# Experiments with Model Architecture using the MNIST Digits Data Set

Project Repository: https://github.com/albert-kepner/Week6_DL_FinalProject


For this project we are building a number of different models to classify the handwritten digits in the MNIST data set. This is a supervised learning multi-class classification problem. The performance of various models is compared for both accurcy on the test data and training run time. We also compared some of the models using successively smaller training samples to see how accuracy changes with less data.



## Exploratory Data Analysis

This is a well-known data set of monochrome 28 by 28 pixel images of single handwritten digits 0-9. The data set is included in Keras. It is organized as 60,000 training images and 10,000 test images. No data cleaning is needed other than scaling the pixel values as floats in the range [0-1).

The functions we used to load the data set and more details are in a separate notbook here:

https://github.com/albert-kepner/Week6_DL_FinalProject/blob/master/Exploratory_Data_Analysis.ipynb

## Model Architectures

We will be comparing three types of models Keras sequential models for this classification problem:

1. Baseline Model -- Simple dense network with no hidden layers

1. Deeper Dense models -- comparing fully connected dense networks with 1, 2, 3, or 4 hidden layers and also varying the number of hidden units per layer.

1. Four variations on a convolutional neural network or CNN.

## Baseline Dense Model (no hidden layers)

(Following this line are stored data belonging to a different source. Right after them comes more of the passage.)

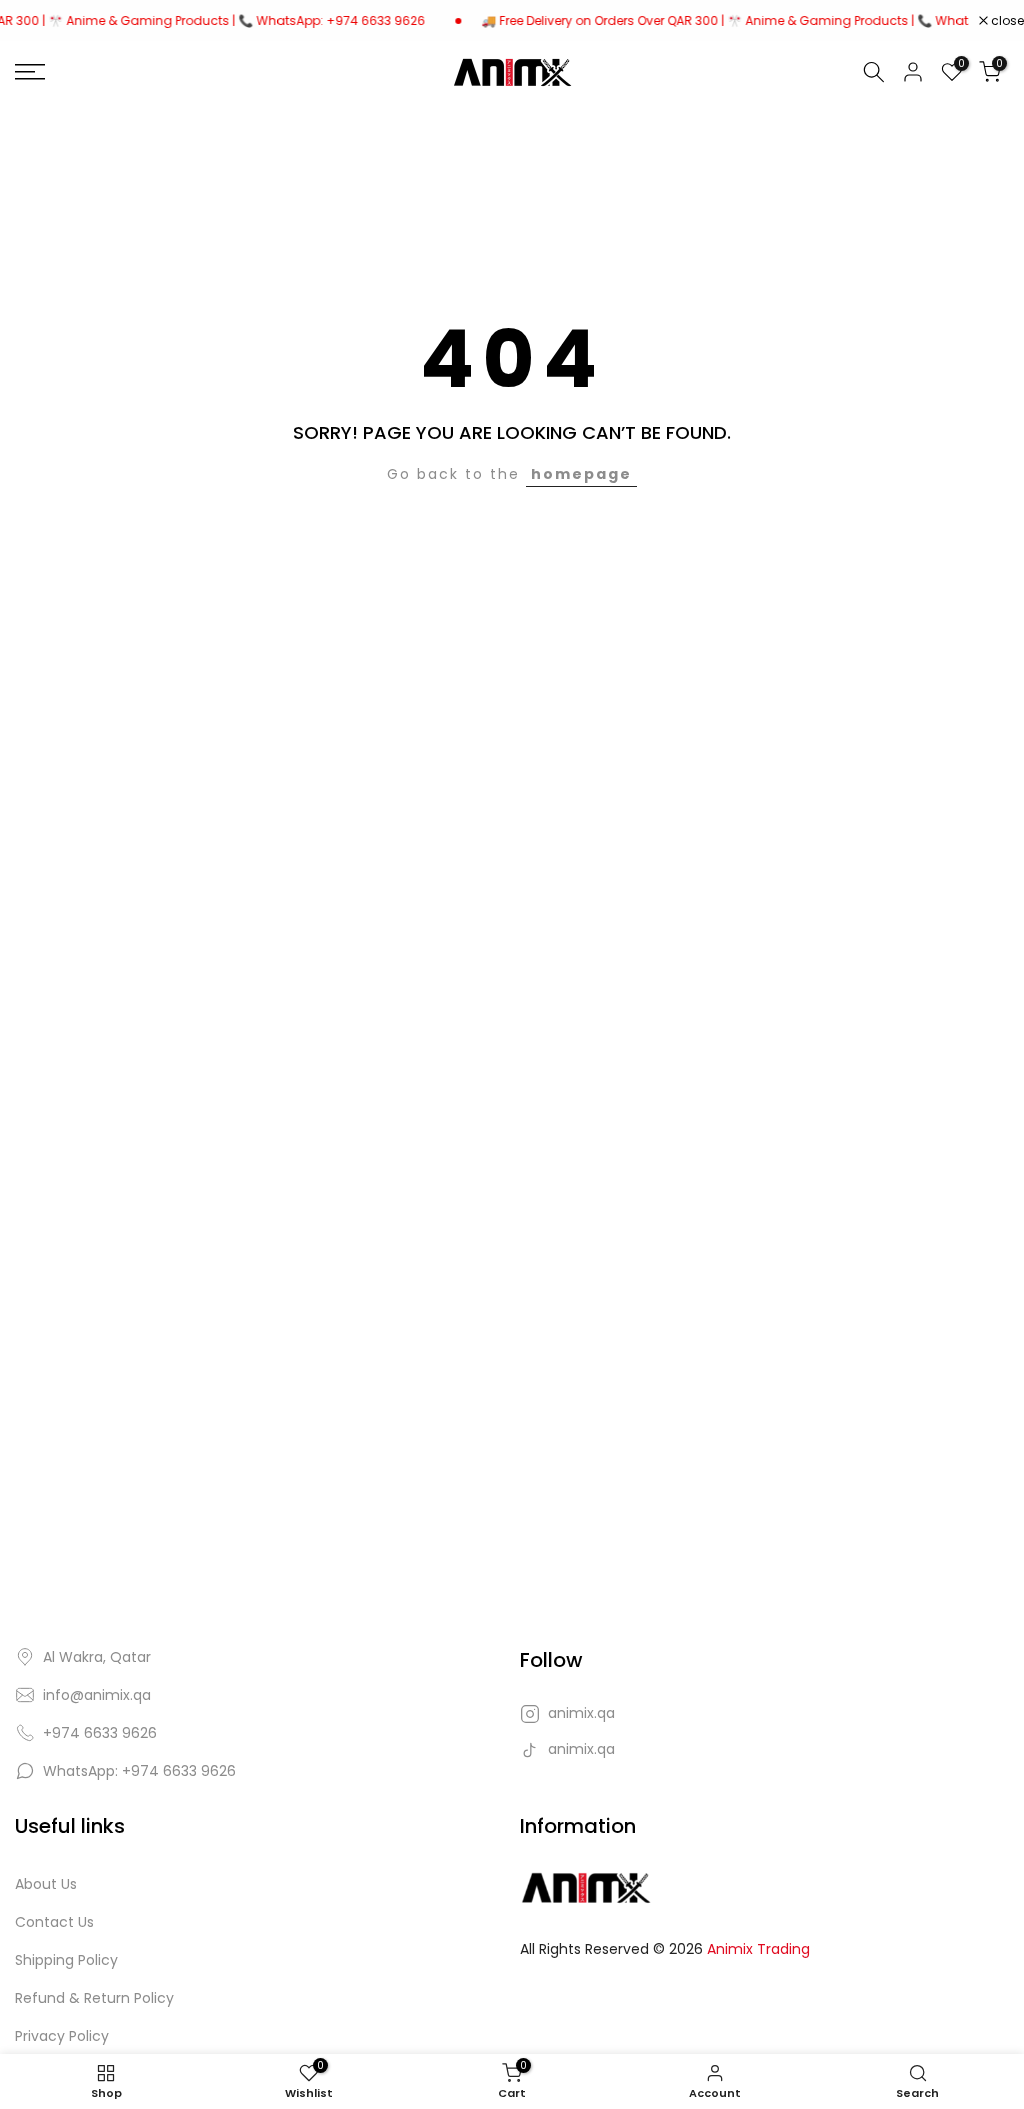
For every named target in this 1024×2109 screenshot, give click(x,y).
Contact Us (54, 1922)
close (1006, 21)
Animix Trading (758, 1949)
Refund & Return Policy (94, 1998)
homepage (581, 474)
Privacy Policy (62, 2036)
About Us (46, 1884)
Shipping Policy (66, 1960)
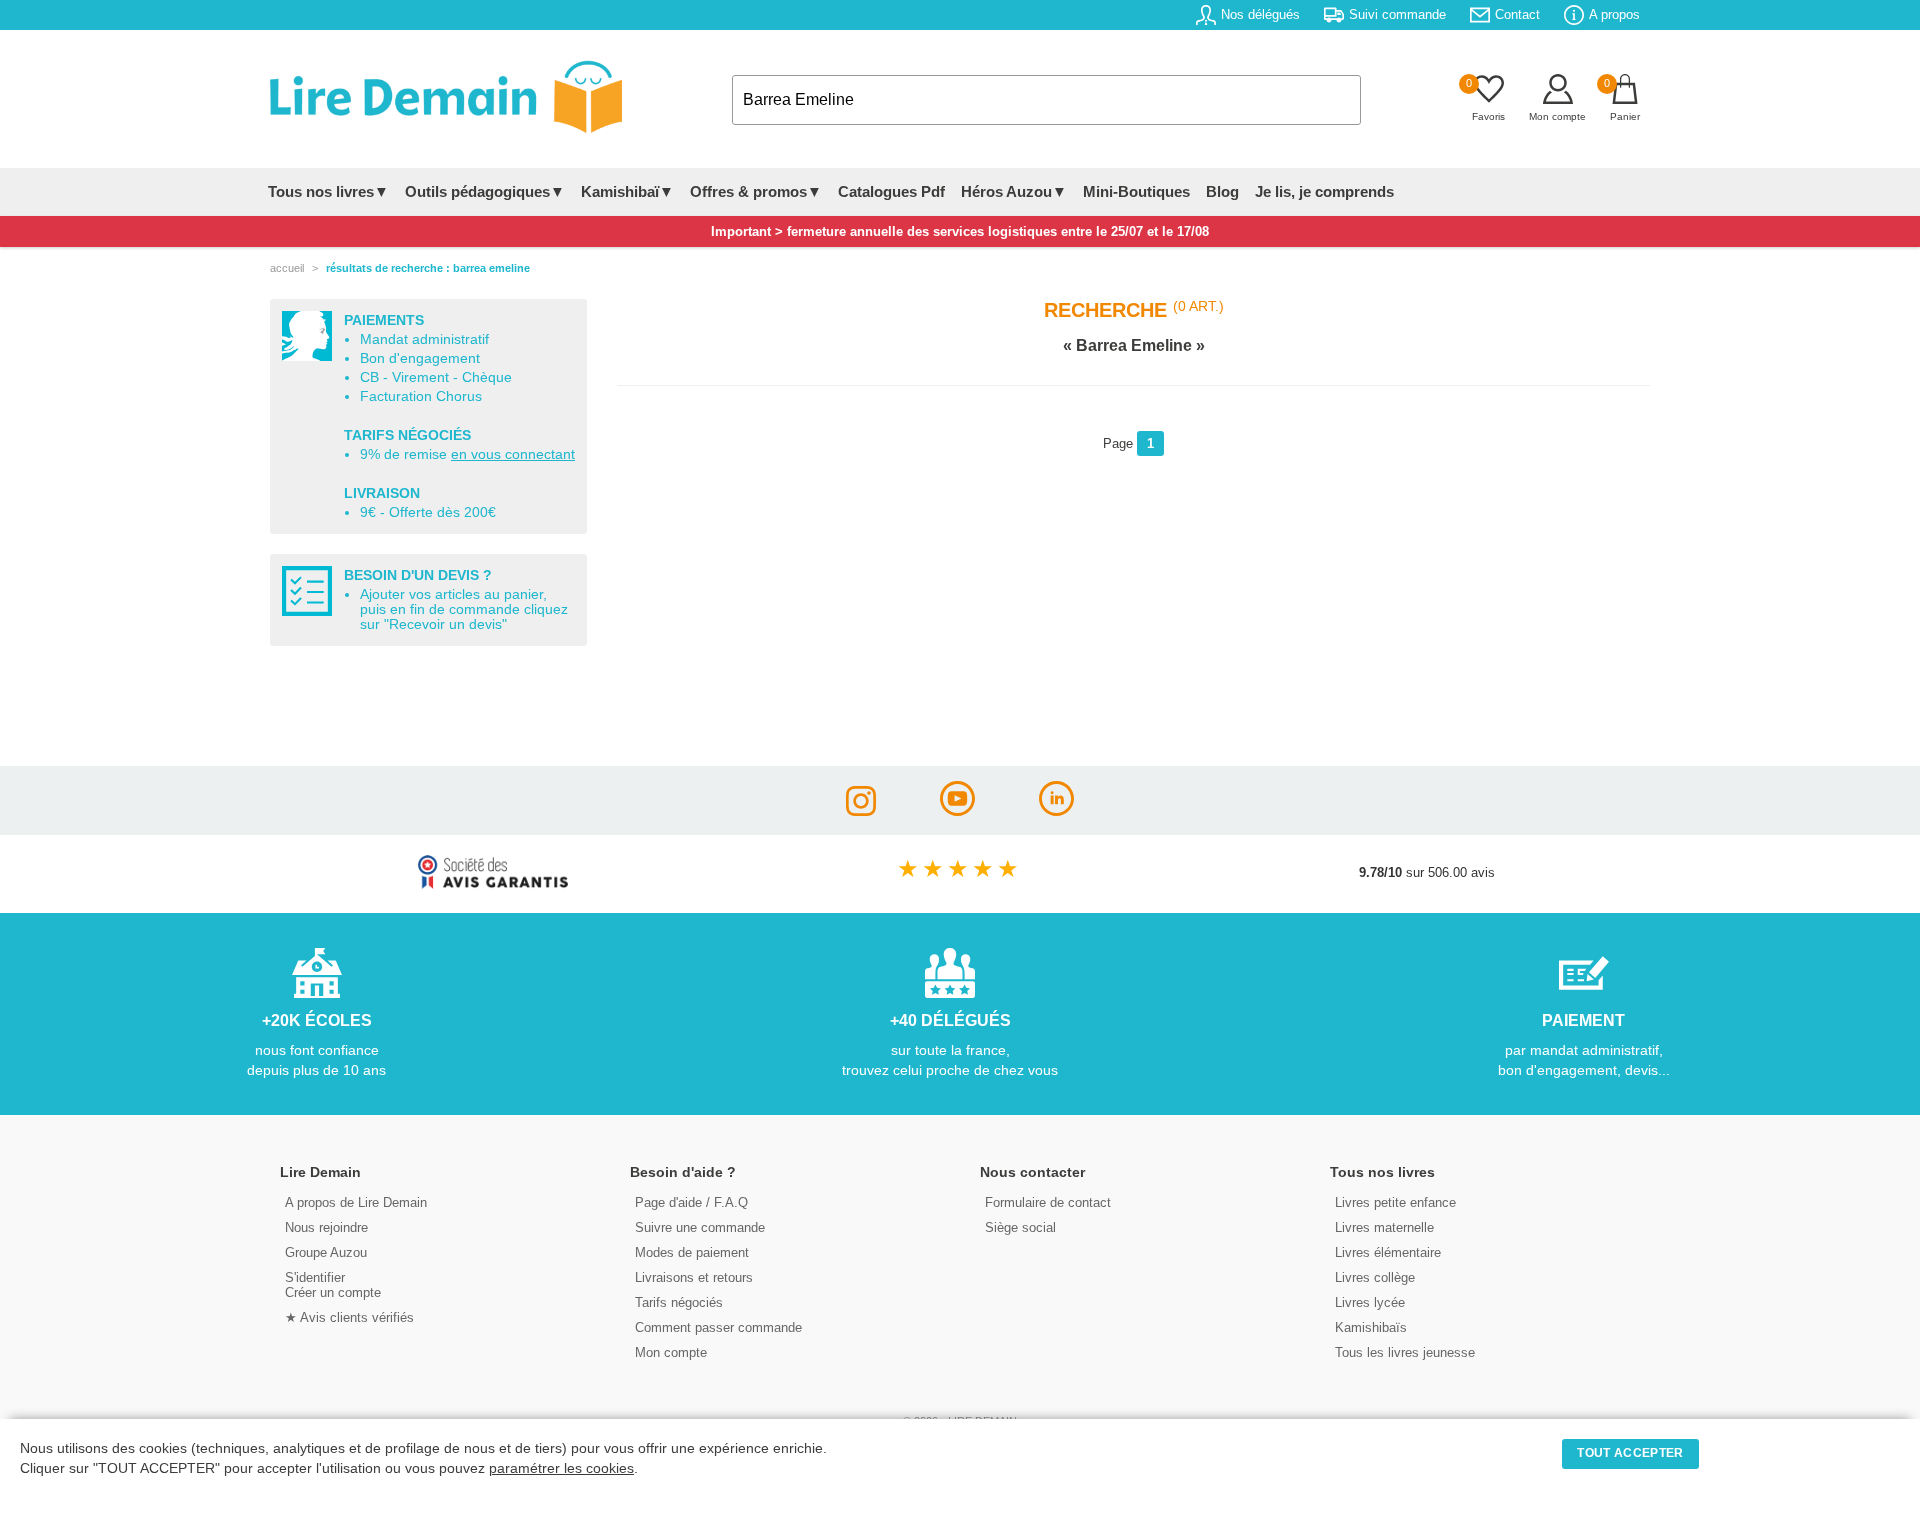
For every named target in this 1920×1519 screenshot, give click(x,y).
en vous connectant (513, 454)
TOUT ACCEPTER (1630, 1453)
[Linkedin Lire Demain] (1056, 810)
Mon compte (671, 1352)
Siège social (1020, 1227)
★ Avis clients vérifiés (349, 1317)
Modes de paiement (692, 1252)
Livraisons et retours (694, 1277)
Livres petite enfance (1395, 1202)
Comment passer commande (718, 1327)
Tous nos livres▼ (328, 191)
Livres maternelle (1384, 1227)
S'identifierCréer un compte (333, 1285)
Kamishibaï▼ (627, 191)
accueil (287, 268)
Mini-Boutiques (1136, 191)
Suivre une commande (700, 1227)
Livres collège (1375, 1277)
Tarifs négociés (679, 1302)
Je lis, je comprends (1324, 191)
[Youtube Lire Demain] (957, 810)
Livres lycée (1370, 1302)
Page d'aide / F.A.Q (691, 1202)
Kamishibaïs (1371, 1327)
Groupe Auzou (326, 1252)
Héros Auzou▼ (1014, 191)
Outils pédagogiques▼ (485, 191)
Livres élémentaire (1388, 1252)
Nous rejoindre (326, 1227)
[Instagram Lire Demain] (861, 810)
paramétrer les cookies (561, 1468)
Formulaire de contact (1048, 1202)
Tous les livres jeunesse (1405, 1352)
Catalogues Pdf (891, 191)
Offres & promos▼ (756, 191)
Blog (1222, 191)
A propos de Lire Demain (356, 1202)
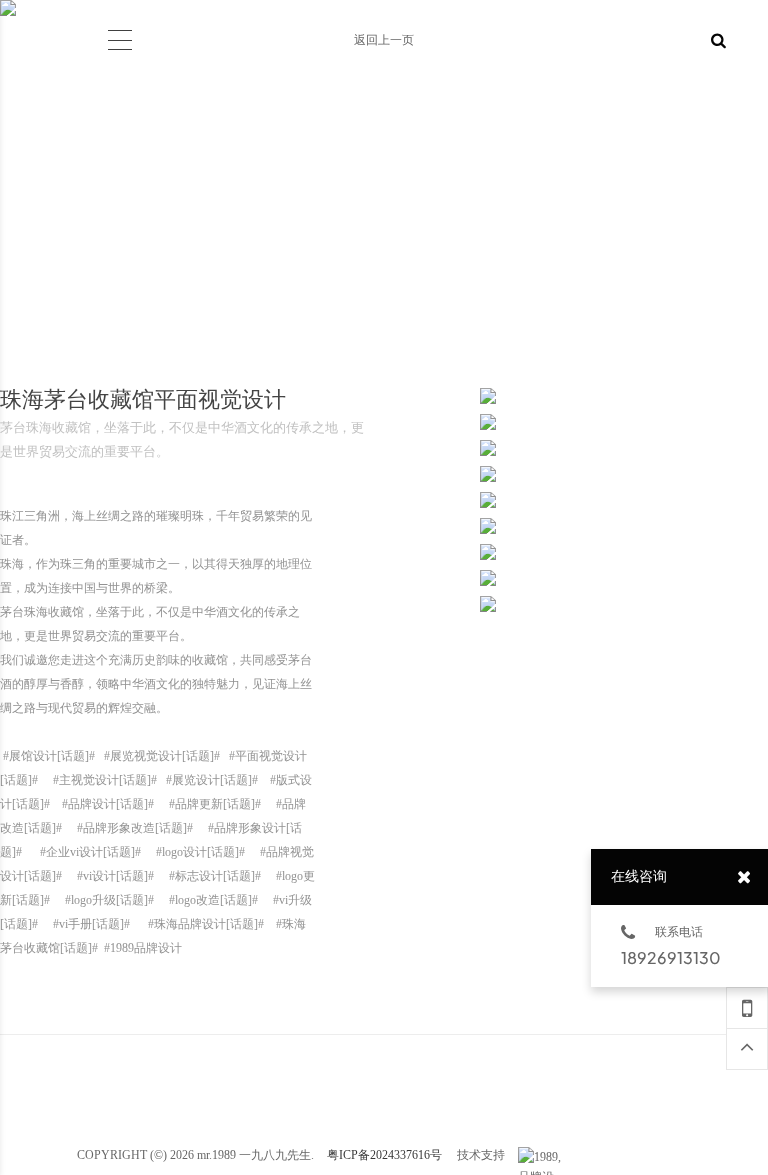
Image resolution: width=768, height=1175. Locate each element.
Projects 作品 (166, 8)
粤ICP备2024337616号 (384, 1155)
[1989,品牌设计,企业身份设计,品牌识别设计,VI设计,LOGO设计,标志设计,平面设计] (543, 1157)
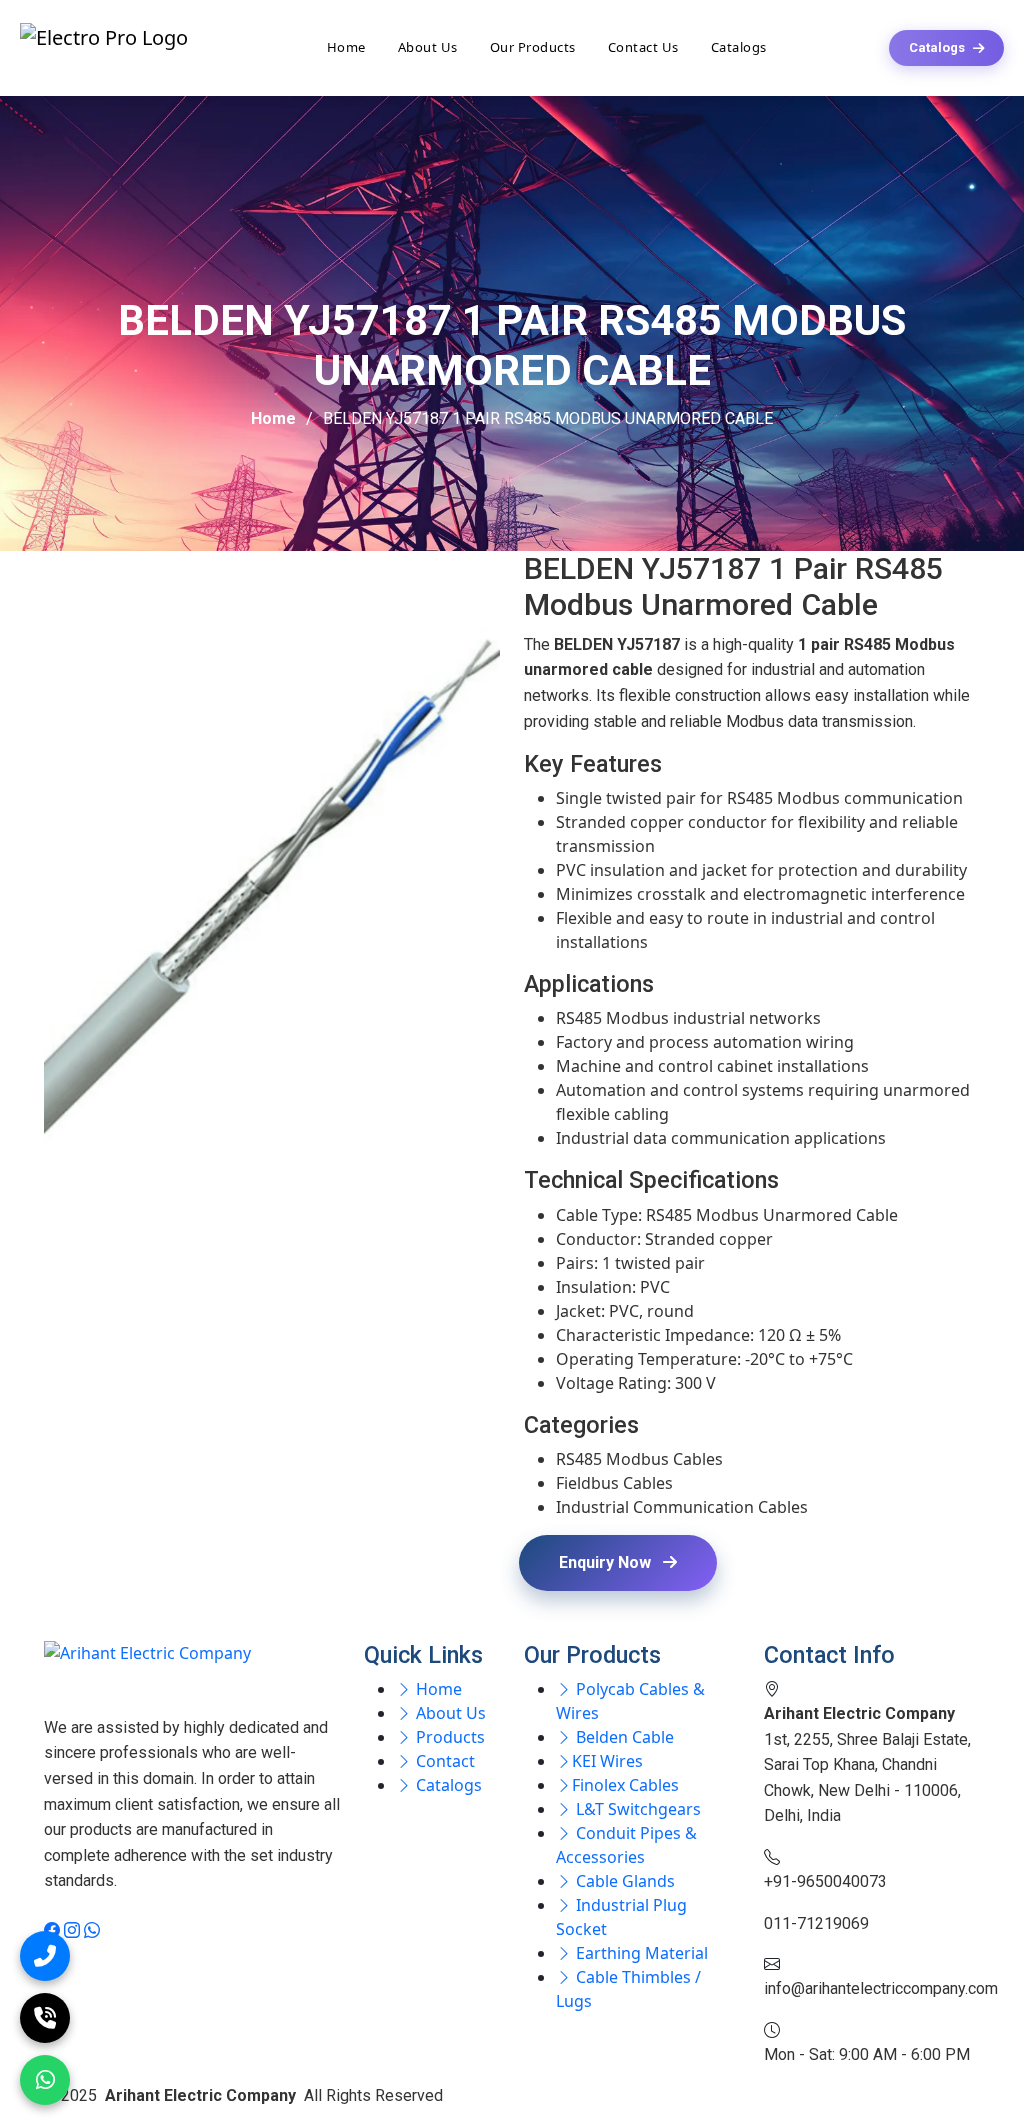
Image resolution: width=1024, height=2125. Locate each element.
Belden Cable (623, 1737)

This model is about the simplest possible Keras sequential model. It has just an input layer which takes a flattened vector of 784 pixel values, and an output layer of 10 units with softmax activation, since this is a 10 branch classification problem. Initially we will use SGD as the optimizer. The model is shown here for reference.

In [1]:

def create_baseline_model():
    DIGIT_CLASSES = 10
    RESHAPED = 28 * 28 ## 784 pixesl per image
    #build the model
    model = tf.keras.models.Sequential()
    model.add(keras.layers.Dense(DIGIT_CLASSES,
                                 input_shape=(RESHAPED,),
                                 name='dense_layer',
                                 activation='softmax'))
    return model

In [2]:
%run create_baseline_model.py
model = create_baseline_model()
model.summary()

Model: "sequential"
_________________________________________________________________
 Layer (type)                Output Shape              Param #   
 dense_layer (Dense)         (None, 10)                7850      
                                                                 
Total params: 7,850
Trainable params: 7,850
Non-trainable params: 0
_________________________________________________________________


Details of training this model are in a separate notebook here:

https://github.com/albert-kepner/Week6_DL_FinalProject/blob/master/Baseline_Dense_Model.ipynb
    
The results of 5 training sessions with 60000 samples for training and evaluation on the 10000 sample test set are shown below.
The test accuracy was about 0.922 and it was very repeatable across 5 training sessions with std = 0.000249. The average runtime was about 237 seconds. This test was using a GPU.

In [3]:
import pandas as pd
df = pd.read_csv('data/BASELINE_DATA_2022-09-30_18_38.csv')
display(df)
df.describe()

Unnamed: 0,training_time_sec,test_accuracy
0,233.948682,0.9223
1,232.309703,0.9221
2,240.762712,0.9222
3,231.556649,0.9221
4,245.934716,0.9227


Unnamed: 0,training_time_sec,test_accuracy
count,5.0,5.0
mean,236.902493,0.92228
std,6.222522,0.000249
min,231.556649,0.9221
25%,232.309703,0.9221
50%,233.948682,0.9222
75%,240.762712,0.9223
max,245.934716,0.9227


## Deeper Dense Models

Below is the model creation function. We used this to configure from 1 to 4 hidden layers and tried 64, 128, and 192 as the number of units per hidden layer.

In [4]:
def create_dense_model(hidden_layers=1, hidden_units_per_layer=128):
    """
    create a keras sequential model with the specified
    number of hidden_layers and number of units per layer
    """
    DIGIT_CLASSES = 10
    RESHAPED = 28 * 28 ## 784 pixels per image
    model = tf.keras.models.Sequential()
    count = 0
    
    
    count += 1
    model.add(keras.layers.Dense(units=hidden_units_per_layer,
        input_shape=(RESHAPED,),
        name=f'dense_layer_{count}', activation='relu'))
    
    for i in range(1, hidden_layers):
        count += 1
        model.add(keras.layers.Dense(units=hidden_units_per_layer,
           name=f'dense_layer_{count}', activation='relu'))
        
    count += 1        
    model.add(keras.layers.Dense(DIGIT_CLASSES,
       name=f'dense_layer_{count}', activation='softmax'))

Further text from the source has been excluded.